Neither not works.... i don't realy understand what this configuration do... 

Any further hints would by nice

Greetings and thanks

DonMartio

----------

## donmartio

Ok, some additions...

it seems, that the problem is somwhere with KDE.

When i login on a console using STRG+F1 then everything works... i get access to all my directories...

When i login useing kde i get no access....

May sombody enlighten me about the differences between loggin in using the console and kde.

Greetings

DonMartio

----------

## Kooky

Please add "debug" to the lines with pam_afs*

and check your logs. Maybe also try "try_first_pass" instead of "use_first_pass" in "auth" (If the given password was wrong it will promt for a new password)

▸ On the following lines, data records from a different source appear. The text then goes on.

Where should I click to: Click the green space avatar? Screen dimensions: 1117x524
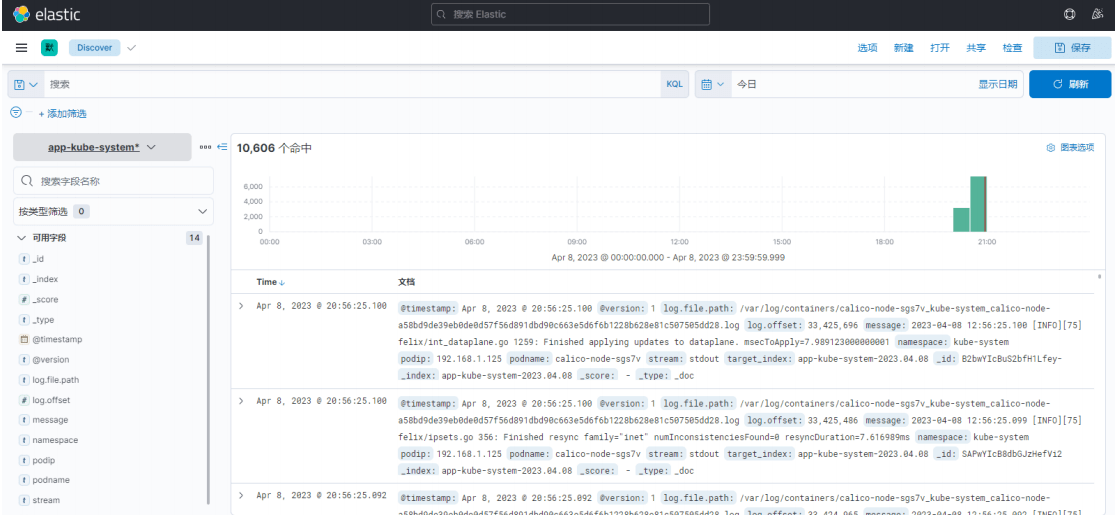[x=49, y=48]
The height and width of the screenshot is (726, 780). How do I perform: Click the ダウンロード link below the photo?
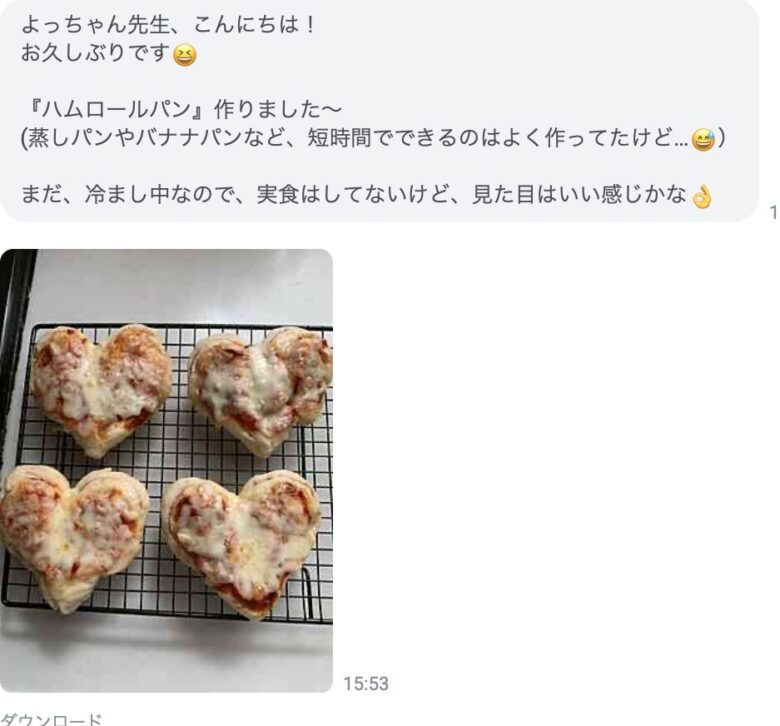pos(51,720)

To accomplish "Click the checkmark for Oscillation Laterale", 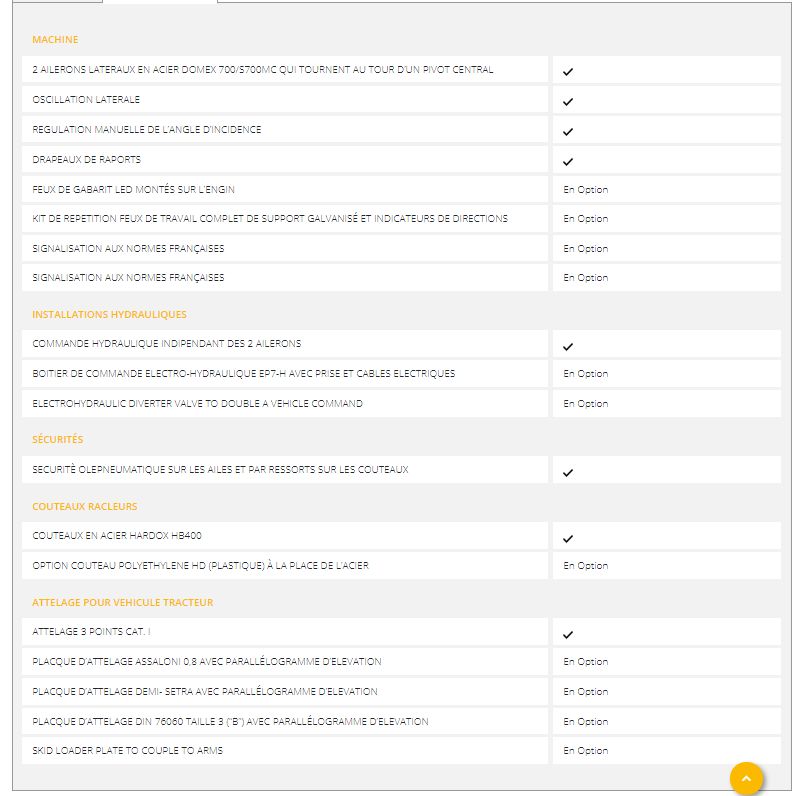I will click(x=567, y=102).
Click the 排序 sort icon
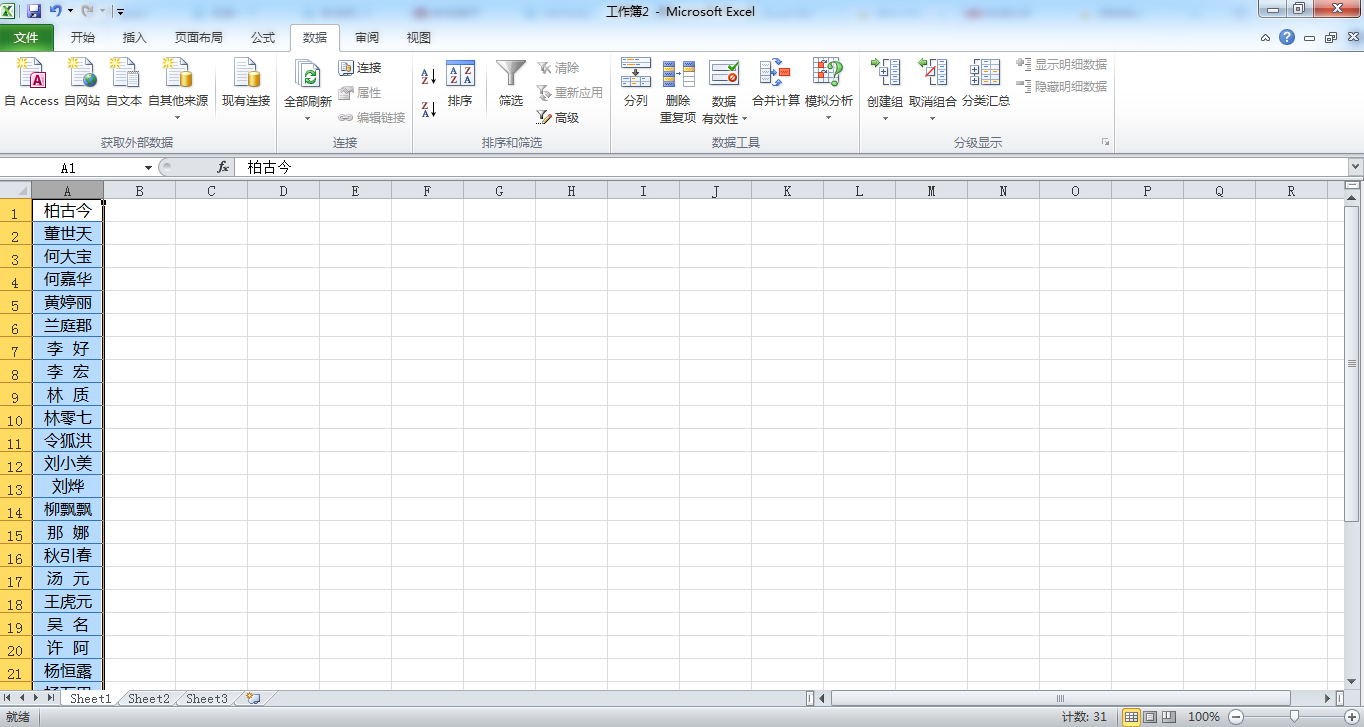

Also check if your username/password in afs is the same as the normal username/password for your box.

If you don't know what you are doing in the pam-config please read what "required" "sufficient" and "optional"  means (#man pam) cause when you do something wrong there you can't login to your box (or everyone can login in your box).

Maybe add "debug" to every line and also open !two! consoles before you change something in pam (or you will have to start from a livecd to change pam *g*) 

If it works also check if you still can login as "root" and if nothing works please ask  again and give me a copy of your syslog

Greets Kooky

----------

## donmartio

Hey Kooky,

thanks again for your reply. 

Sadly i have to report that there is no success. The debug at the end of every line seems to do nothing here. No log in /var/log/messages.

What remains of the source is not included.